What to work on: All entries are to be returned verbatim.

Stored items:
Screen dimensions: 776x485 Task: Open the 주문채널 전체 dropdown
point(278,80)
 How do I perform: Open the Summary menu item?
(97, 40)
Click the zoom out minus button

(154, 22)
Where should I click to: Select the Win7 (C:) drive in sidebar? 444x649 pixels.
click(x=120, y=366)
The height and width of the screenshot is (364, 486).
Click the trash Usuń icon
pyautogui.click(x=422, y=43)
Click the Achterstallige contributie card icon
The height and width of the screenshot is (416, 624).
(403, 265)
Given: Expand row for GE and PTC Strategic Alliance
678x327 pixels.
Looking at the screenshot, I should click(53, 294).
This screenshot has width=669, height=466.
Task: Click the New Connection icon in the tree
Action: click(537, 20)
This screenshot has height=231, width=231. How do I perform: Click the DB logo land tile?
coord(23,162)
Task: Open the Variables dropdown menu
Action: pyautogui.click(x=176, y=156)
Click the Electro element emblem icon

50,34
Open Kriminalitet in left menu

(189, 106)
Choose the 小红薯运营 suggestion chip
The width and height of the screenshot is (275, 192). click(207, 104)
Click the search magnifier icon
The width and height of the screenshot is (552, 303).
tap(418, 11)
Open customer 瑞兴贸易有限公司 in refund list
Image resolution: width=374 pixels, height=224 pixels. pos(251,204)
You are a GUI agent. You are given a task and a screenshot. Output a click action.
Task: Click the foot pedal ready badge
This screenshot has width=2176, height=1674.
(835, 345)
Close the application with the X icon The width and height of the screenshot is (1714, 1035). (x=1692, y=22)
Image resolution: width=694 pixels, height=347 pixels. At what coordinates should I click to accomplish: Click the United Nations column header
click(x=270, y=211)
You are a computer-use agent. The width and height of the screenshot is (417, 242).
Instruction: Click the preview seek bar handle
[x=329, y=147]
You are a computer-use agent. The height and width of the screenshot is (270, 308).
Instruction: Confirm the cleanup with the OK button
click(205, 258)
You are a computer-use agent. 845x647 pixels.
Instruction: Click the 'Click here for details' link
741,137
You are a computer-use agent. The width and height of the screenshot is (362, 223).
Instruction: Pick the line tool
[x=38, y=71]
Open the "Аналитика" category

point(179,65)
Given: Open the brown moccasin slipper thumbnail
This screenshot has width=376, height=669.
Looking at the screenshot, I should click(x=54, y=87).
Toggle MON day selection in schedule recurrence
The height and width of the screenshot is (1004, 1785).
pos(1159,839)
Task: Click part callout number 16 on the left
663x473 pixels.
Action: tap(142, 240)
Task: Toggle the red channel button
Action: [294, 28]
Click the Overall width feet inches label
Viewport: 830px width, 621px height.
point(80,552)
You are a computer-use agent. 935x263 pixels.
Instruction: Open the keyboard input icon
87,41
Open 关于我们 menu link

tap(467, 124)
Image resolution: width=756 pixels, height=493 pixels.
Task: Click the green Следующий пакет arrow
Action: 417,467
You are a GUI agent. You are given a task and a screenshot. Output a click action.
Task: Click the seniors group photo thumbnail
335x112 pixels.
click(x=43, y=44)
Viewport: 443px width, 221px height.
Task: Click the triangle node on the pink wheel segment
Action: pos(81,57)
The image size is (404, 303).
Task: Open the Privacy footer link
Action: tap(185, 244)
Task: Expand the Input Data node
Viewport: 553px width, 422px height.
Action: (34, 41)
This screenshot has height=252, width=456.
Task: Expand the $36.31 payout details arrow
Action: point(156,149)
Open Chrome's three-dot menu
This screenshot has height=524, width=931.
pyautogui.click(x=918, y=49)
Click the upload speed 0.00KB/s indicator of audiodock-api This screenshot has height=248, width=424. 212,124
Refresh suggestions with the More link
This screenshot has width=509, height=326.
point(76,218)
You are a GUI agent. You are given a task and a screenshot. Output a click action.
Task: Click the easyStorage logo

Solution below:
Screen dimensions: 776x485 Task: Open the 주문채널 전체 dropdown
point(278,80)
 How do I perform: Open the Summary menu item?
(97, 40)
Click the zoom out minus button

(154, 22)
Where should I click to: Select the Win7 (C:) drive in sidebar? 444x649 pixels.
click(x=120, y=366)
The height and width of the screenshot is (364, 486).
Click the trash Usuń icon
pyautogui.click(x=422, y=43)
Click the Achterstallige contributie card icon
The height and width of the screenshot is (416, 624).
(403, 265)
Given: Expand row for GE and PTC Strategic Alliance
678x327 pixels.
Looking at the screenshot, I should click(53, 294).
This screenshot has width=669, height=466.
Task: Click the New Connection icon in the tree
Action: click(537, 20)
This screenshot has height=231, width=231. How do I perform: Click the DB logo land tile?
coord(23,162)
Task: Open the Variables dropdown menu
Action: pyautogui.click(x=176, y=156)
Click the Electro element emblem icon

50,34
Open Kriminalitet in left menu

(189, 106)
Choose the 小红薯运营 suggestion chip
The width and height of the screenshot is (275, 192). click(207, 104)
Click the search magnifier icon
The width and height of the screenshot is (552, 303).
tap(418, 11)
Open customer 瑞兴贸易有限公司 in refund list
Image resolution: width=374 pixels, height=224 pixels. pos(251,204)
You are a GUI agent. You are given a task and a screenshot. Output a click action.
Task: Click the foot pedal ready badge
This screenshot has width=2176, height=1674.
(835, 345)
Close the application with the X icon The width and height of the screenshot is (1714, 1035). (x=1692, y=22)
Image resolution: width=694 pixels, height=347 pixels. At what coordinates should I click to accomplish: Click the United Nations column header
click(x=270, y=211)
You are a computer-use agent. The width and height of the screenshot is (417, 242).
Instruction: Click the preview seek bar handle
[x=329, y=147]
You are a computer-use agent. The height and width of the screenshot is (270, 308).
Instruction: Confirm the cleanup with the OK button
click(205, 258)
You are a computer-use agent. 845x647 pixels.
Instruction: Click the 'Click here for details' link
741,137
You are a computer-use agent. The width and height of the screenshot is (362, 223).
Instruction: Pick the line tool
[x=38, y=71]
Open the "Аналитика" category

point(179,65)
Given: Open the brown moccasin slipper thumbnail
This screenshot has width=376, height=669.
Looking at the screenshot, I should click(x=54, y=87).
Toggle MON day selection in schedule recurrence
The height and width of the screenshot is (1004, 1785).
pos(1159,839)
Task: Click part callout number 16 on the left
663x473 pixels.
Action: tap(142, 240)
Task: Toggle the red channel button
Action: [294, 28]
Click the Overall width feet inches label
Viewport: 830px width, 621px height.
point(80,552)
You are a computer-use agent. 935x263 pixels.
Instruction: Open the keyboard input icon
87,41
Open 关于我们 menu link

tap(467, 124)
Image resolution: width=756 pixels, height=493 pixels.
Task: Click the green Следующий пакет arrow
Action: 417,467
You are a GUI agent. You are given a task and a screenshot. Output a click action.
Task: Click the seniors group photo thumbnail
335x112 pixels.
click(x=43, y=44)
Viewport: 443px width, 221px height.
Task: Click the triangle node on the pink wheel segment
Action: pos(81,57)
The image size is (404, 303).
Task: Open the Privacy footer link
Action: tap(185, 244)
Task: Expand the Input Data node
Viewport: 553px width, 422px height.
Action: (34, 41)
This screenshot has height=252, width=456.
Task: Expand the $36.31 payout details arrow
Action: point(156,149)
Open Chrome's three-dot menu
This screenshot has height=524, width=931.
pyautogui.click(x=918, y=49)
Click the upload speed 0.00KB/s indicator of audiodock-api This screenshot has height=248, width=424. 212,124
Refresh suggestions with the More link
This screenshot has width=509, height=326.
point(76,218)
You are a GUI agent. You are given a task and a screenshot. Output a click action.
Task: Click the easyStorage logo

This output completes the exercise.